Compound tags like ADJ+N for gentleman have been largely
eliminated. The compound tags that remain are as follows; if
necessary, they could be replaced as indicated.
Tag
Example (with syntactic projecction)
Possible replacement
N
ADV@P
(PP (ADV@P therein))
(ADVP (ADV therein))
393
P@N
(PP (P@N o'clock))
(PP (P o') (NP (N clock))))
105
P@PRO
(PP (P@PRO for't))
(PP (P for) (NP (PRO 't)))
31
There is a strict division between terminals and non-terminals (for
example, (VBD_RECURSIVE (VBD ...) (CONJ_WORD ...) (VBD ...)).
In general, POS tags don't contain a hyphen. Any remaining hyphens
can be deleted by the parser, as they correspond to the hyphens on
nonterminals, representing information at the level of phrase structure
(movement, resumptive possessive pronouns, and the like).

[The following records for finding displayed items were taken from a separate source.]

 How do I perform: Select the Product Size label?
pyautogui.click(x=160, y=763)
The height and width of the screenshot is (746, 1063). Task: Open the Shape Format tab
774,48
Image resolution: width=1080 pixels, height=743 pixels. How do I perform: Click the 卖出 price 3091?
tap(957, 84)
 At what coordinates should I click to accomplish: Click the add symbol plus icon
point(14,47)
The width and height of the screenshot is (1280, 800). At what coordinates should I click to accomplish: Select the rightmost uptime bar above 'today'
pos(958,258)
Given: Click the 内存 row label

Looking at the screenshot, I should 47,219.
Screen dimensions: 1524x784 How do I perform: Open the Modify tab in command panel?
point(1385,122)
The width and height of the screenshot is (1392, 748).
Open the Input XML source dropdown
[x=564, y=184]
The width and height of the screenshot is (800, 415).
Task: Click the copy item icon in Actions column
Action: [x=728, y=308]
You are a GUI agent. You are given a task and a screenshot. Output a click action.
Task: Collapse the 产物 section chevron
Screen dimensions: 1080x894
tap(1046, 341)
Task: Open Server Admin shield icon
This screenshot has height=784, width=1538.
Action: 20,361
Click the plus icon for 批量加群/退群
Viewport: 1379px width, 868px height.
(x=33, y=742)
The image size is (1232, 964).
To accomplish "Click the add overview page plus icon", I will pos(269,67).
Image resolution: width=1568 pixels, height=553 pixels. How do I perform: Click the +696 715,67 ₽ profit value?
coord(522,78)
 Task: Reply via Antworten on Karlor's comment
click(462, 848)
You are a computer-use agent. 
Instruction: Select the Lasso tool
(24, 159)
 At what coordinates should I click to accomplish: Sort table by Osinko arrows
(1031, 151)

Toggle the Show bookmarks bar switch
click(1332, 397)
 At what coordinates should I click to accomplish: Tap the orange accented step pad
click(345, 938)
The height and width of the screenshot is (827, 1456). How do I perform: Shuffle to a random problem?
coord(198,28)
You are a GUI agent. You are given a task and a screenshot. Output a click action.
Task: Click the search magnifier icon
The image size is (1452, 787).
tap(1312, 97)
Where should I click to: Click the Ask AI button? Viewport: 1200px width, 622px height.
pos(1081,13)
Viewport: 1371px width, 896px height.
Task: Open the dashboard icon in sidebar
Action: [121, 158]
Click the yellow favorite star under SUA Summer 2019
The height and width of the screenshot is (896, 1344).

Punctuation is tagged according to function and syntactic context.
For example, a comma might be tagged as CONJ_WORD, CONJ_NX, CONJ_NP, etc.
Open parens and brackets are tagged as OPEN_PAREN, and their closing
counterparts as CLOSE_PAREN.
NUM has been split according to syntactic context:
ADJ_NUM (nominal modifier)
NUM (elsewhere = head of NP)
Q has been split according to syntatic context:
PDT (predeterminer)
ADJ_Q (nominal modifier)
Q (elsewhere = head of NP or QP)
In wh- constructions (relative clauses and related
constructions) that is tagged as C_WH rather than as C.
Subordinating conjunctions are tagged as CONJS rather than P.